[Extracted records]

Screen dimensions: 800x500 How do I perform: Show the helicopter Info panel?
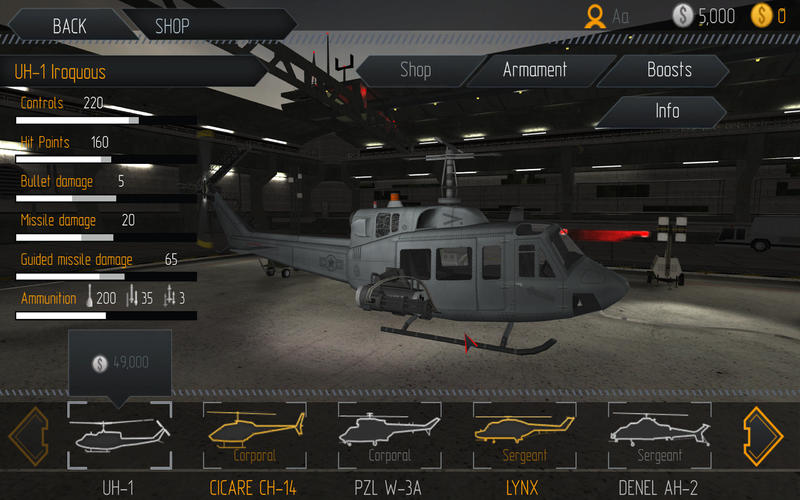[667, 111]
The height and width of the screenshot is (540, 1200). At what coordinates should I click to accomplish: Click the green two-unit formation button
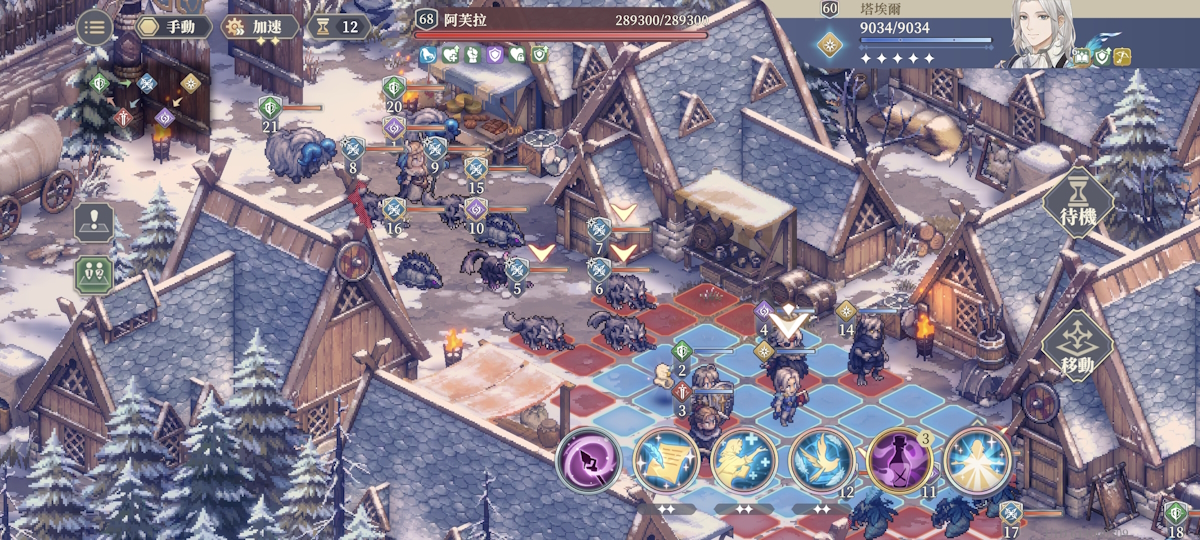point(94,274)
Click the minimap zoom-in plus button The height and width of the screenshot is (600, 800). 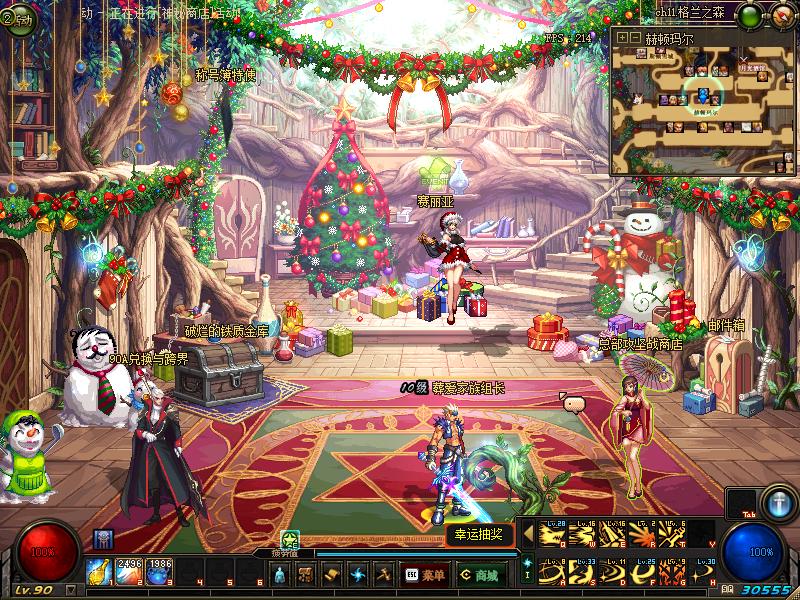[x=622, y=37]
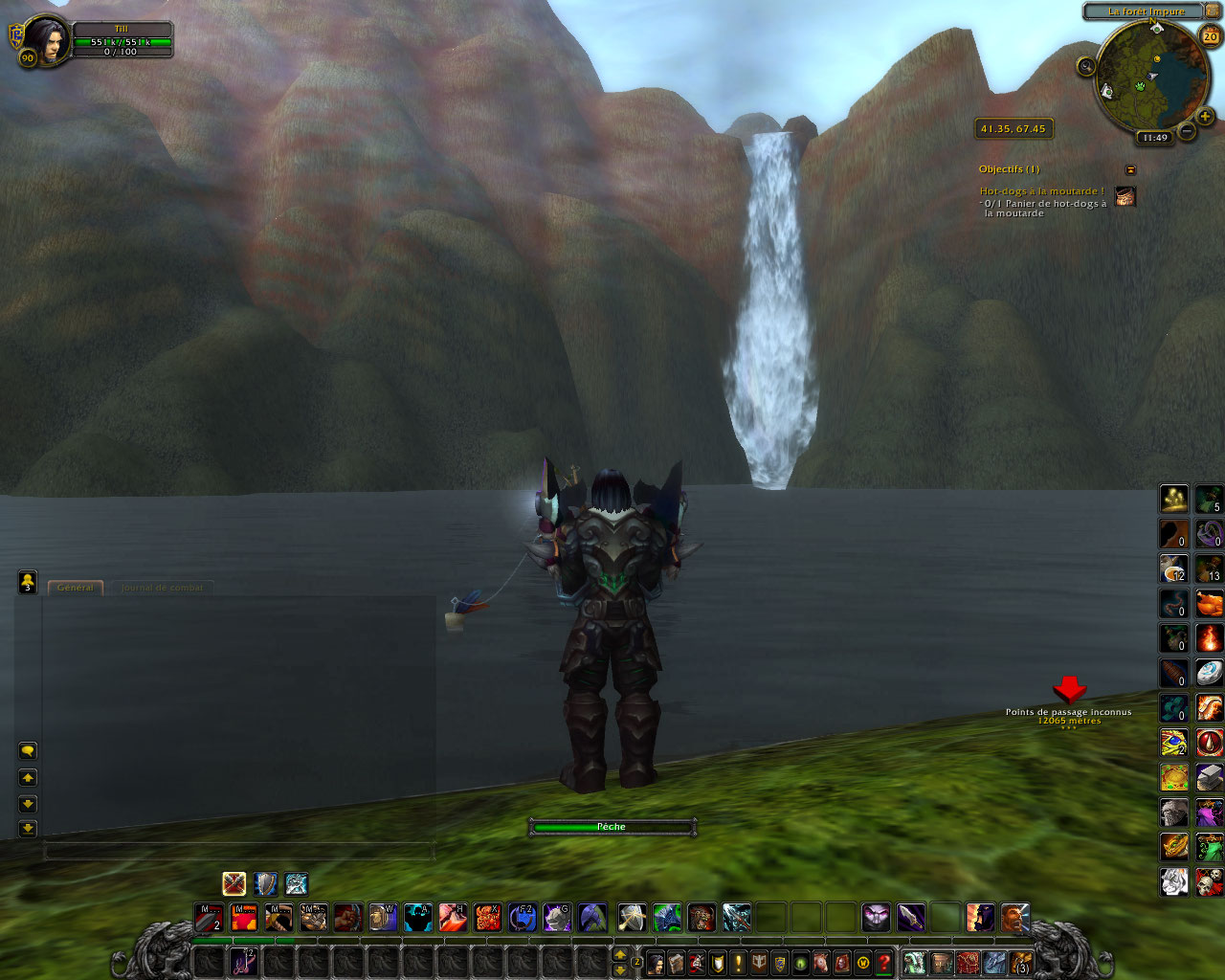
Task: Click the minimap tracking magnifier button
Action: [x=1086, y=66]
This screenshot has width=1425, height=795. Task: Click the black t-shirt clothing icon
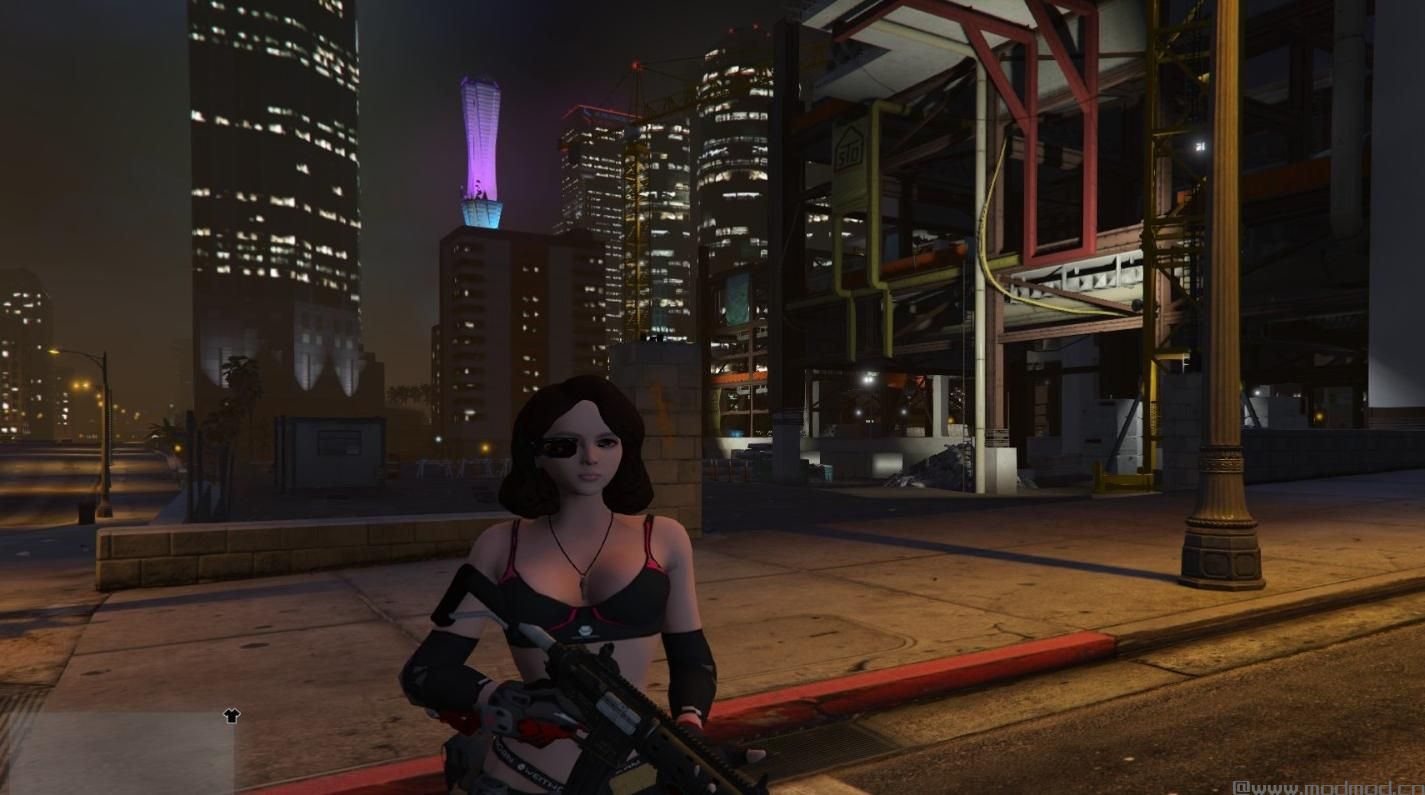[x=231, y=715]
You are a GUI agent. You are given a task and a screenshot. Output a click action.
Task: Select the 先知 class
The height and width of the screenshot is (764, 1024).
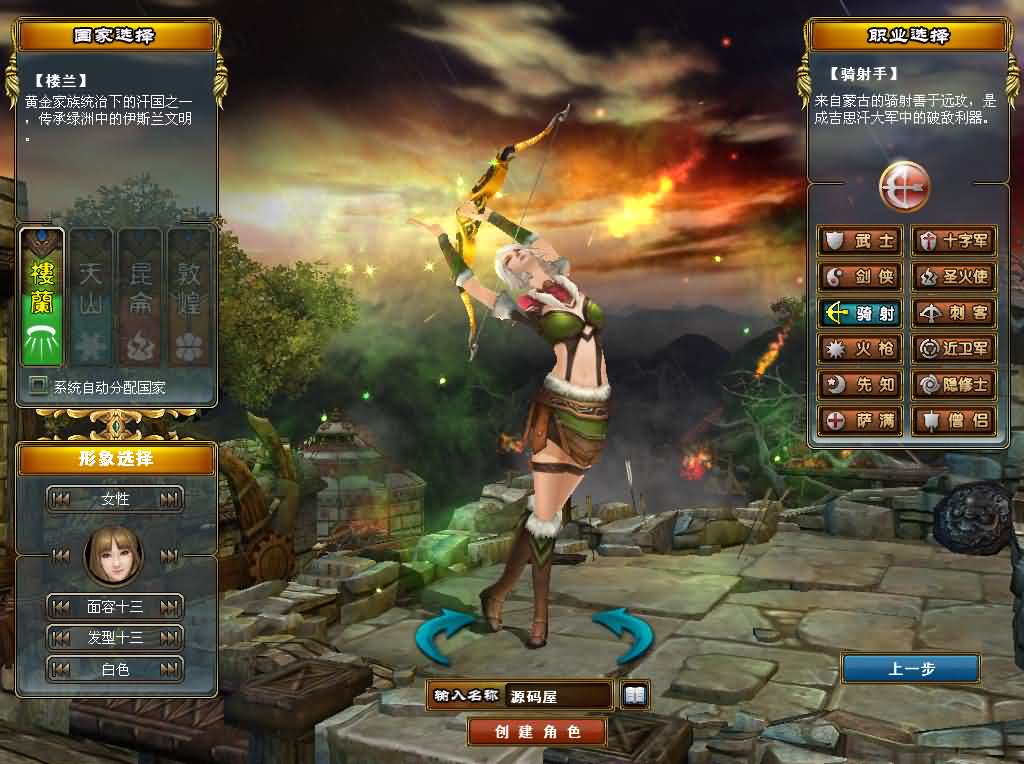point(860,385)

* Objective
Retype the stretch of the rows from the line containing "This screenshot has" through the end of the rows, leaving the pictures out.

* Solution below
This screenshot has width=1425, height=795. Task: Click the black t-shirt clothing icon
[x=231, y=715]
You are a GUI agent. You are given a task and a screenshot. Output a click action.
Task: Select the 先知 class
The height and width of the screenshot is (764, 1024).
point(860,385)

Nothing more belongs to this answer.